> [DATA]:
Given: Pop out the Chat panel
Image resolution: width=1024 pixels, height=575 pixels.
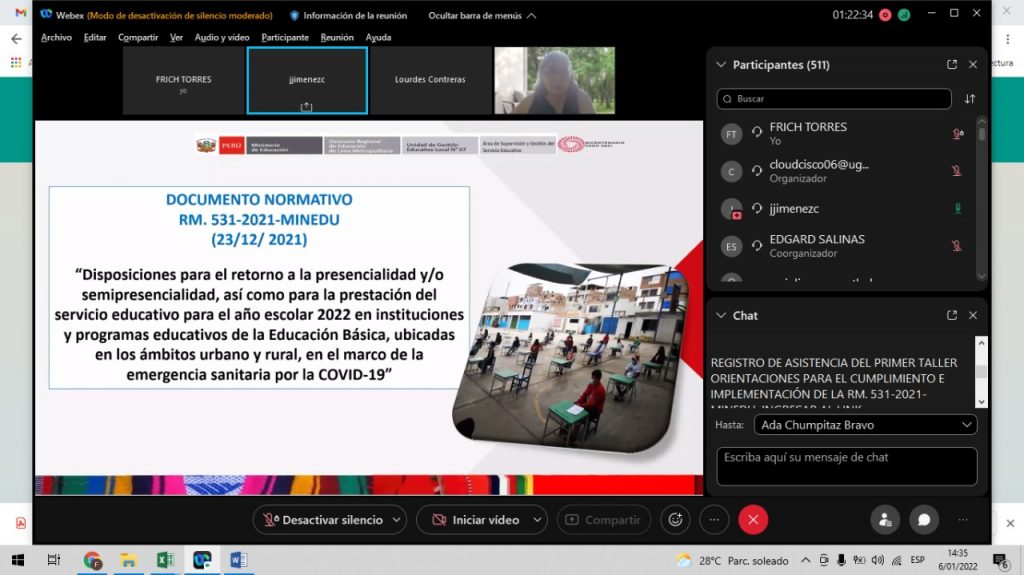Looking at the screenshot, I should [951, 315].
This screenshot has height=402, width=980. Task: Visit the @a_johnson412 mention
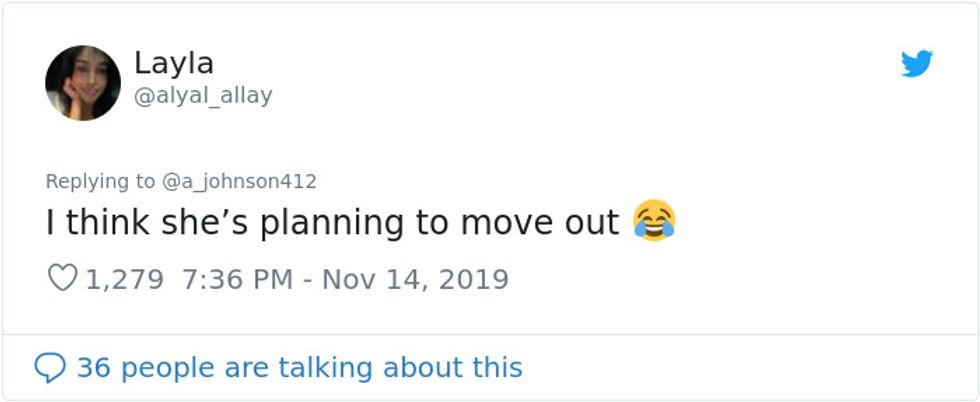click(239, 181)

> [EXERCISE PROMPT]: When you copy the records above, keep every word exact but leave out the pictures.

> [RESPONSE TO THE EXERCISE]:
Given: Pop out the Chat panel
Image resolution: width=1024 pixels, height=575 pixels.
Looking at the screenshot, I should [951, 315].
This screenshot has height=402, width=980. Task: Visit the @a_johnson412 mention
click(239, 181)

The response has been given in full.